Question 2:  When converting from Vpp to Vpn I usually follow the formula Vpn = Vpp/(sqrt(3)∠30°). In the example below, the ∠30° is left out of the denominator. Can someone explain to me why? When to include ∠30° and when to exclude?

 






Thanks!


----------



## rg1 (Jul 19, 2017)

applepieordie said:


> I often find myself making the mistake of using Vpp rather than Vpn and vice versa. After I see the solution and realized the mistake I made, it seems so obvious from the start that I should have used Vpn. .
> 
> Question 1: are there any techniques or rules to follow to be sure what voltage potential to use and minimize mistakes? or is it just trial and error learning process? I dont want to make such a simple mistake on exam day. Reading the question carefully is the only solution. I have a tip. We all make a few common mistakes. Write them down in bold letters, keep them in front of you  and look at it before attempting every question. This will remind one; of the common mistake and after practicing a few times, the bad habit may vanish. Not uncommon many do it, so I always take a margin of 6-7% loss on this account.
> 
> ...


----------



## TNPE (Jul 19, 2017)

This exam will, with 99.99% certainty, give you line values with a 3 phase problem.  If you're not told otherwise, assume line values.  Now, you could be given a 3 phase problem, and for simplicity and to answer what's being asked, you may have to convert the circuit and any associated voltages, currents and/or impedances appropriately.  Practice, Practice, Practice!!

Think of it this way:

P=_/3 VIcos(theta), regardless of connection

Why is that so?


----------



## cos90 (Jul 24, 2017)

The PF is defined as the relationship between the voltage and current phasor. Therefore when doing a source transformation you need to rotate the current phasor with the voltage phasor as rg1 said above. The way the practice test authors work these voltage problems they just don't rotate the voltage phasor because it doesn't affect the magnitude of the answer.

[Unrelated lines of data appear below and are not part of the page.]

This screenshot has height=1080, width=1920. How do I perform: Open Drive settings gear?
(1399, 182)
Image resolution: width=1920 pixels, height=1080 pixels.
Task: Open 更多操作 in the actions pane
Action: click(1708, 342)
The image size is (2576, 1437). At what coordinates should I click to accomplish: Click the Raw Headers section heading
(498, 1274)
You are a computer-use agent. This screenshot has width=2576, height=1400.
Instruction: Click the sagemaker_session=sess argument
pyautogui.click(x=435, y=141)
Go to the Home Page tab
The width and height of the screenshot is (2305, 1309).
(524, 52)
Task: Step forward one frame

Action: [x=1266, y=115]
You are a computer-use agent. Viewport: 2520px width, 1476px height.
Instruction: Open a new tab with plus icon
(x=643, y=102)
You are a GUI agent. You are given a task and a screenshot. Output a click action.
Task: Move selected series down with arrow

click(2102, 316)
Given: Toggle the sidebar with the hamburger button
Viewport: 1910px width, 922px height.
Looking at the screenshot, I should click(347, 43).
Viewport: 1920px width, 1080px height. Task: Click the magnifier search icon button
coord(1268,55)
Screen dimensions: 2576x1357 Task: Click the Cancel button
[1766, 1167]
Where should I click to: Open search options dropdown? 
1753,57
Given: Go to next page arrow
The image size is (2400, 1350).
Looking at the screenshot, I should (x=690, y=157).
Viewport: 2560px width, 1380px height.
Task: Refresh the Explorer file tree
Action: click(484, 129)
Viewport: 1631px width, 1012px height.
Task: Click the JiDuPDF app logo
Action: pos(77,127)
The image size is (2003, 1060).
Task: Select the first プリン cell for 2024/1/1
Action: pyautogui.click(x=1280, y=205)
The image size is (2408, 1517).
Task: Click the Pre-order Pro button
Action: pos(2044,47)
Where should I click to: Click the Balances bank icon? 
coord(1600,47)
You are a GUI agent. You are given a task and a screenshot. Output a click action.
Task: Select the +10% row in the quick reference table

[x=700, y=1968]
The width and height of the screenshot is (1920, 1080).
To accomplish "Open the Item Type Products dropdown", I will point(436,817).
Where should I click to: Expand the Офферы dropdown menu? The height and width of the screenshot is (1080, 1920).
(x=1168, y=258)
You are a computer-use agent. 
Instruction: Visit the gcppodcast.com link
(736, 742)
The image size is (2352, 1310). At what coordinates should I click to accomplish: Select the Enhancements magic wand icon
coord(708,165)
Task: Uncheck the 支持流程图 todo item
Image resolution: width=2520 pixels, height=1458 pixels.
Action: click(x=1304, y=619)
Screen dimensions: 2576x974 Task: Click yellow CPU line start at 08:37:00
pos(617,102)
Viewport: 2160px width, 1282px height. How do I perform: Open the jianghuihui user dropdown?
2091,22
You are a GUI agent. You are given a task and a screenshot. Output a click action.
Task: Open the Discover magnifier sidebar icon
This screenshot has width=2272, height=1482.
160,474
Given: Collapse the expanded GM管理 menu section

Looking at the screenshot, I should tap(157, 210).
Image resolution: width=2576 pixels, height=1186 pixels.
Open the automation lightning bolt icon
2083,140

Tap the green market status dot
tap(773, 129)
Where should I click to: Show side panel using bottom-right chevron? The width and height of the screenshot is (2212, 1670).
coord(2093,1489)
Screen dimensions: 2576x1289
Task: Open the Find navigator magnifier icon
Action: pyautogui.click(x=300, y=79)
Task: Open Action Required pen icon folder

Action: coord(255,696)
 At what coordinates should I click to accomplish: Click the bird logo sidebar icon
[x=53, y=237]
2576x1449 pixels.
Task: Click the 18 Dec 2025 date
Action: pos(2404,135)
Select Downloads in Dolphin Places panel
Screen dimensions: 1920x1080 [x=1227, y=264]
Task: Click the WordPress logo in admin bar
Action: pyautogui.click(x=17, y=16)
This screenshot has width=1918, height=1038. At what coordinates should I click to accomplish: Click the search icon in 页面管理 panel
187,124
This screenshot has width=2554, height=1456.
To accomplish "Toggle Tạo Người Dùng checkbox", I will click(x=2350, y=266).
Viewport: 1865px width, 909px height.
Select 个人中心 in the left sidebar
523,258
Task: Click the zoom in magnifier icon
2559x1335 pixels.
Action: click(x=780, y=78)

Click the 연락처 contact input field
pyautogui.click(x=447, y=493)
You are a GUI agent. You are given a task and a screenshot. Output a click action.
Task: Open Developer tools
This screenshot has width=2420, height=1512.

If the problem gave you absolute quantities like a resistance or an absolute current phasor then you would leave the angle of it alone.

Does anyone disagree with this? I need to check my understanding.


----------



## rg1 (Jul 24, 2017)

cos90 said:


> The PF is defined as the relationship between the voltage and current phasor.  Only with phase Voltage and phase current not Line V to Line I or Line V to Phase I  or any other combination.
> 
> Therefore when doing a source transformation you need to rotate the current phasor with the voltage phasor as rg1 said above. The way the practice test authors work these voltage problems they just don't rotate the voltage phasor because it doesn't affect the magnitude of the answer.
> 
> ...


----------



## cos90 (Jul 24, 2017)

rg1 said:


> Only with phase Voltage and phase current not Line V to Line I or Line V to Phase I  or any other combination.


Yowza. Made it through undergraduate education without noticing this! Now the problem makes more sense.


----------



## rg1 (Jul 24, 2017)

cos90 said:


> Yowza. Made it through undergraduate education without noticing this! Now the problem makes more sense.


Because PF is a characteristic of Load.


----------



## rg1 (Jul 24, 2017)

cos90 said:


> Yowza. Made it through undergraduate education without noticing this! Now the problem makes more sense.


Understanding this will be a great help for one to appreciate wattmeter questions when they are connected randomly (Voltage coil at one place and Current coil at some other place) . Its very interesting. I really love it.


----------